[Opening Supplied material section]

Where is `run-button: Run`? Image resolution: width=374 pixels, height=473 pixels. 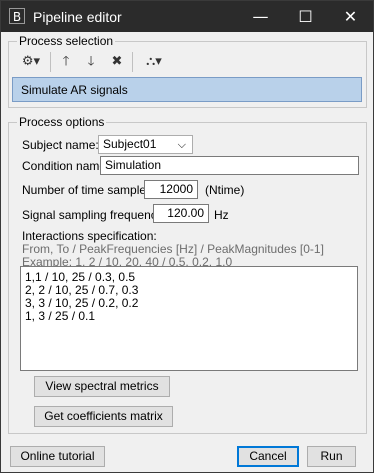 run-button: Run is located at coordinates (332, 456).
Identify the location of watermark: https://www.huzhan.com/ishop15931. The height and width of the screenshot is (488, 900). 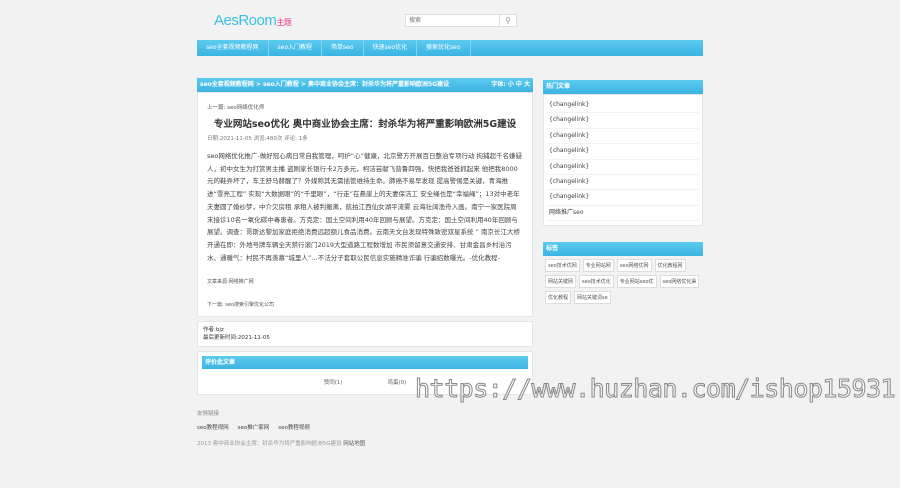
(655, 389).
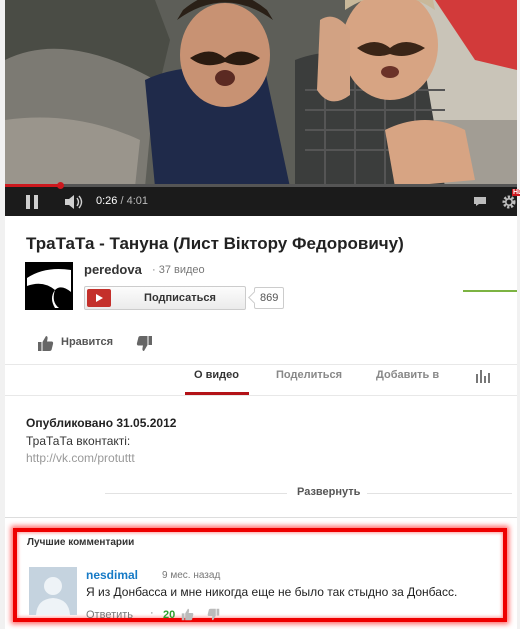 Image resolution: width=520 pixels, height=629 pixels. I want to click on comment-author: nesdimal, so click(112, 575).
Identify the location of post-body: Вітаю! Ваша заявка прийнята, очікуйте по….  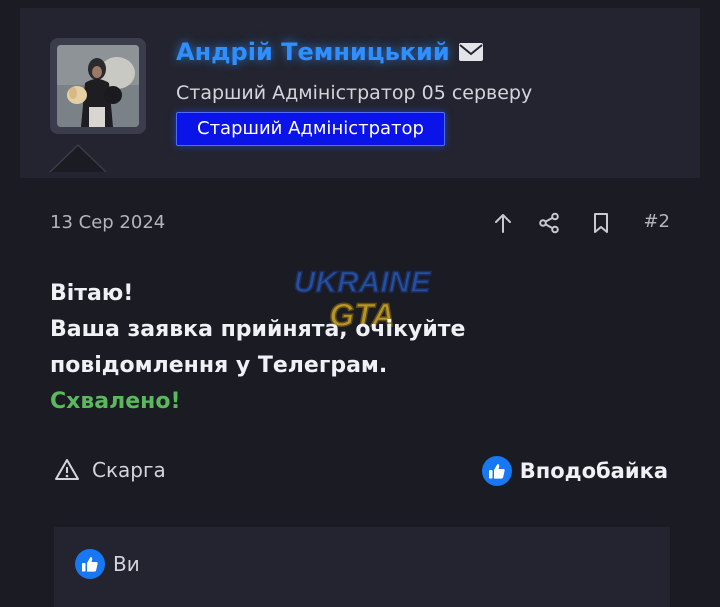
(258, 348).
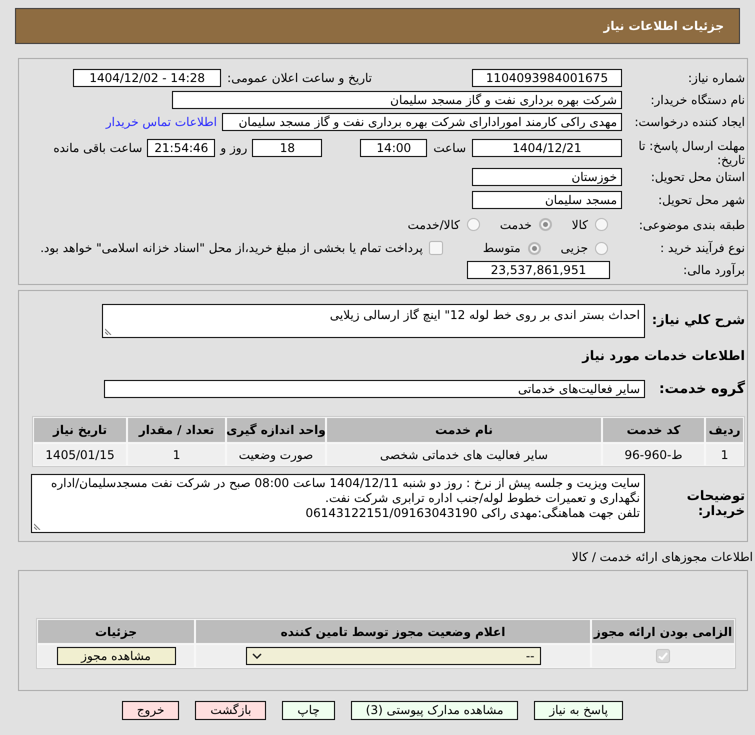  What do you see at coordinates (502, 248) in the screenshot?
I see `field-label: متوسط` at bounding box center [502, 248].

[Closing Supplied material section]
[Opening Supplied material section]

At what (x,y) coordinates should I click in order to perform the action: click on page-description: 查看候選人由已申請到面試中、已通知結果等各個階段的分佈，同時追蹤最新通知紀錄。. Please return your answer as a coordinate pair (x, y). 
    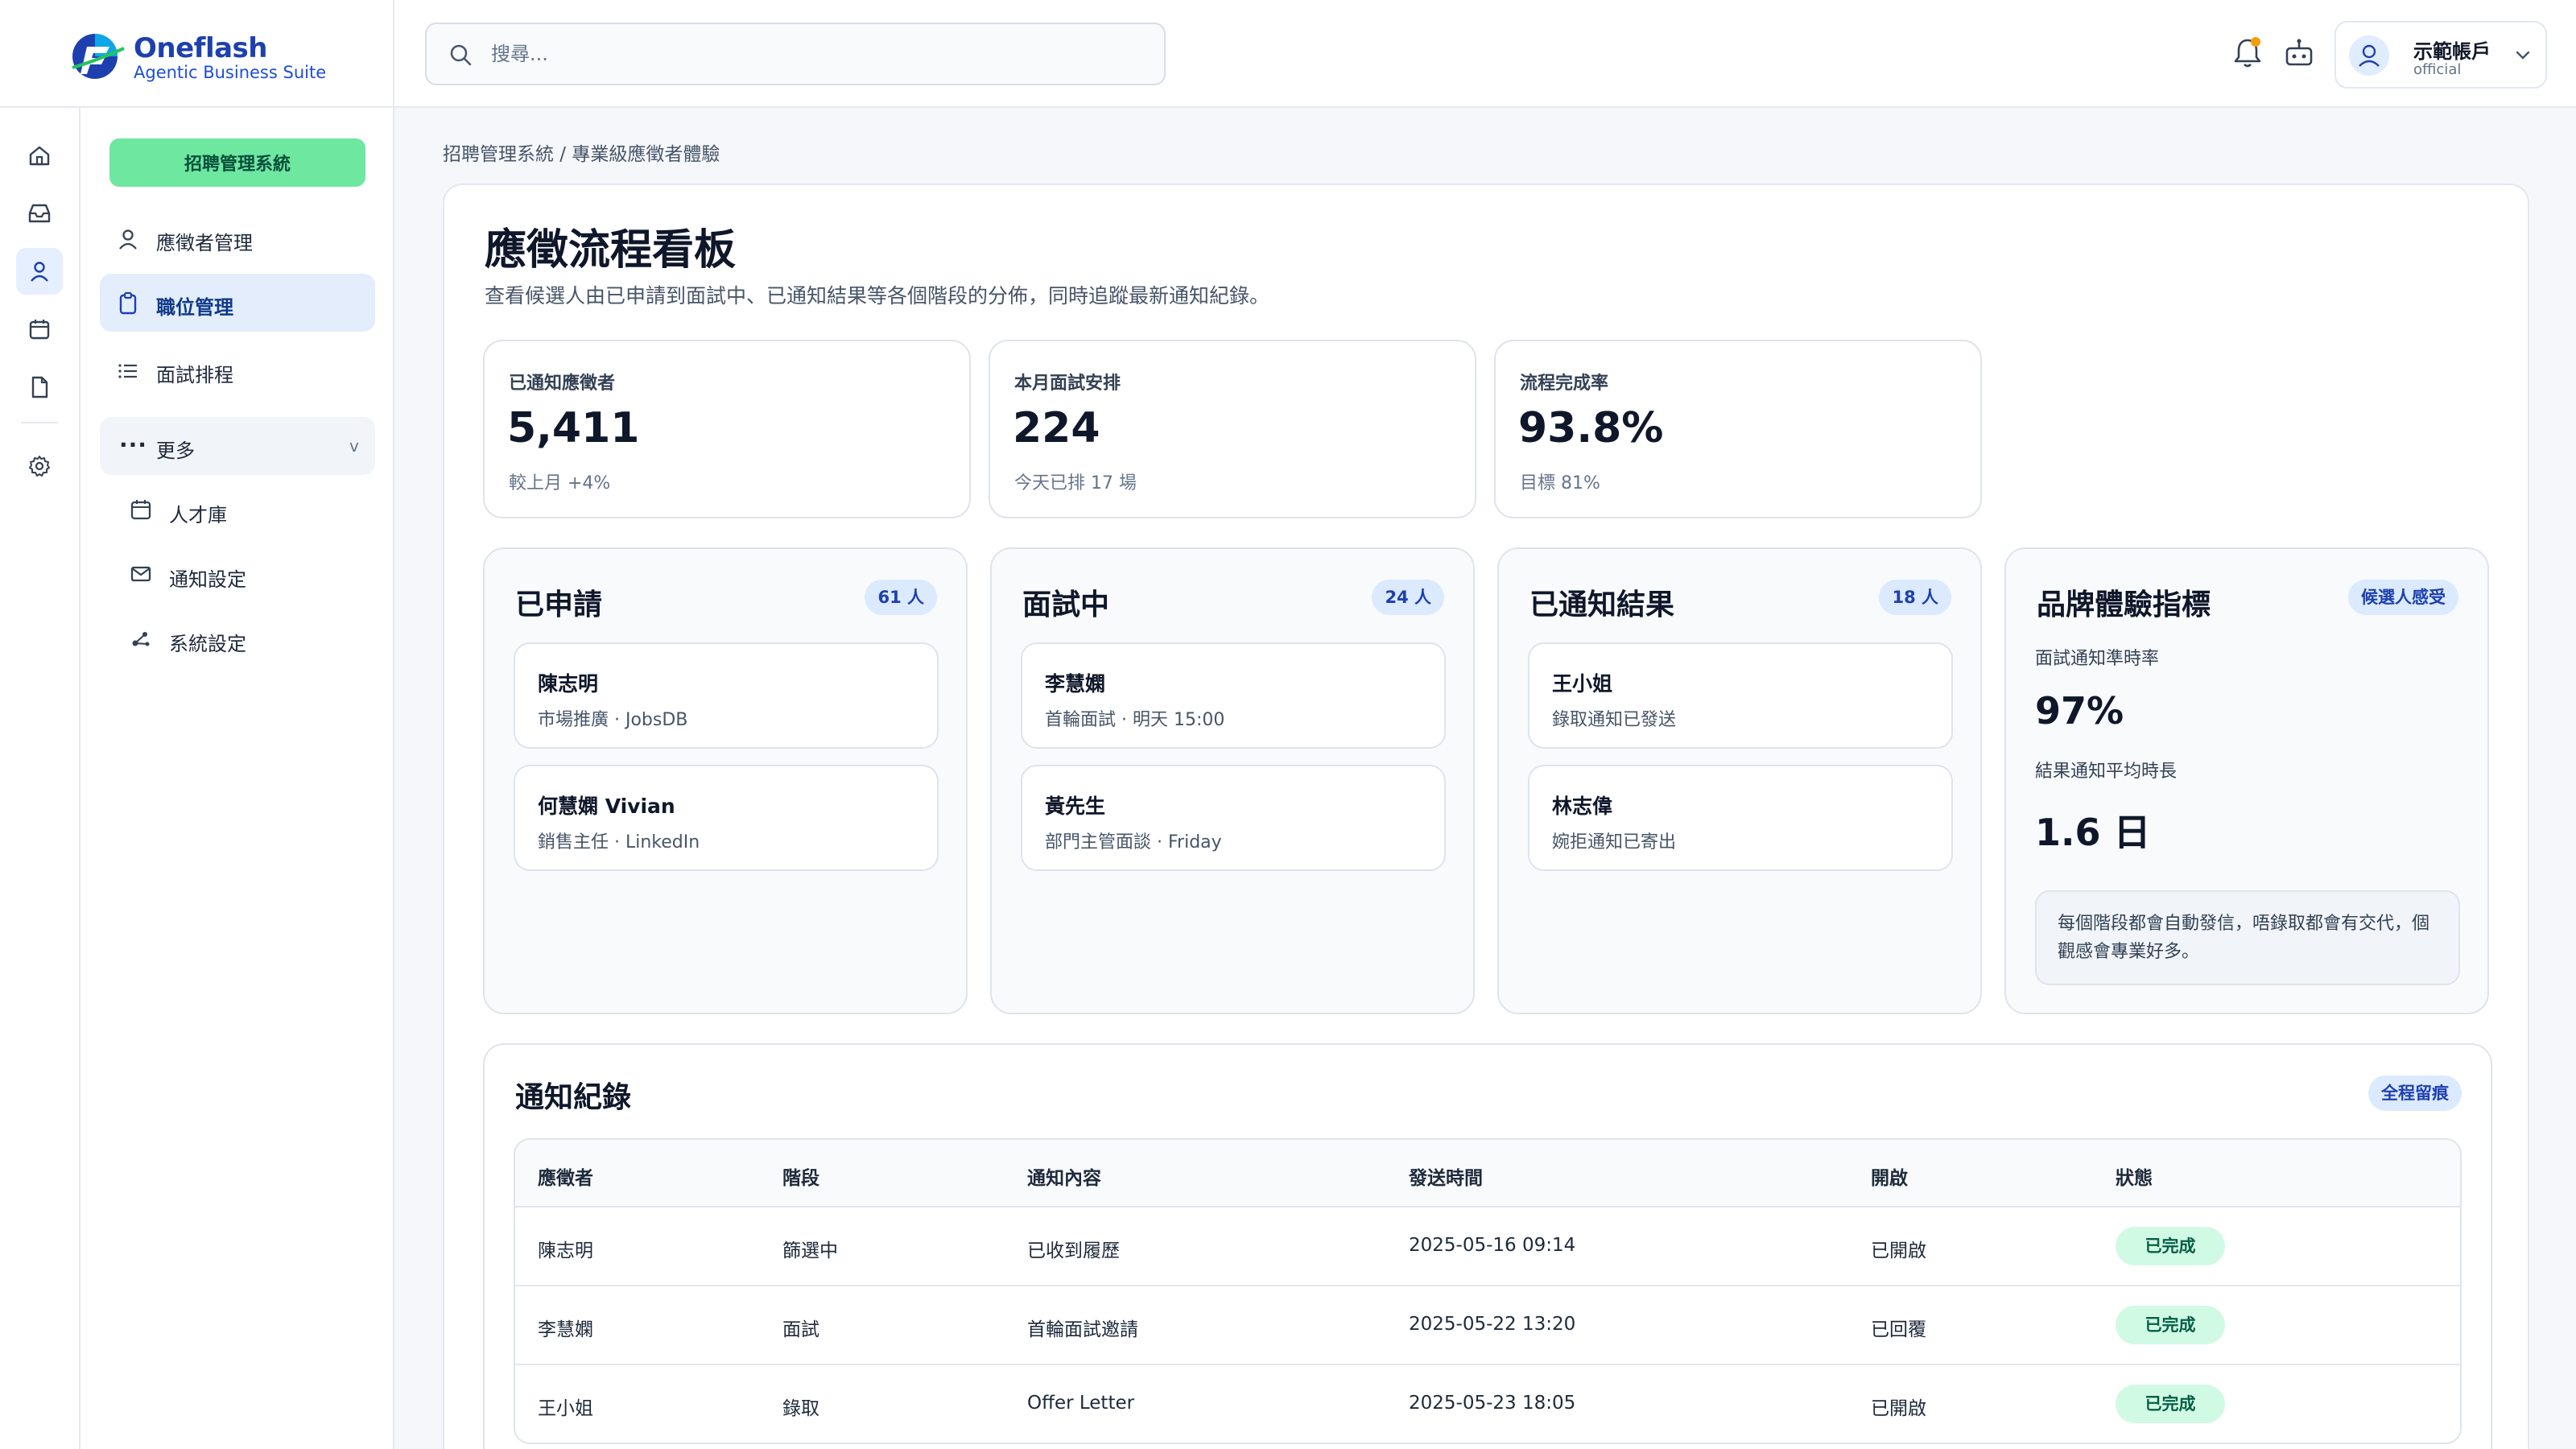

[Closing Supplied material section]

Retype, without alteration, the lines of the records from the line containing "Identify the location of post-body: Вітаю!" through the line containing "center [502, 248].", including both of those lines. Omit the pictures.

**Response for this exercise:**
Identify the location of post-body: Вітаю! Ваша заявка прийнята, очікуйте по….  
(258, 348).
  What do you see at coordinates (502, 248) in the screenshot?
I see `field-label: متوسط` at bounding box center [502, 248].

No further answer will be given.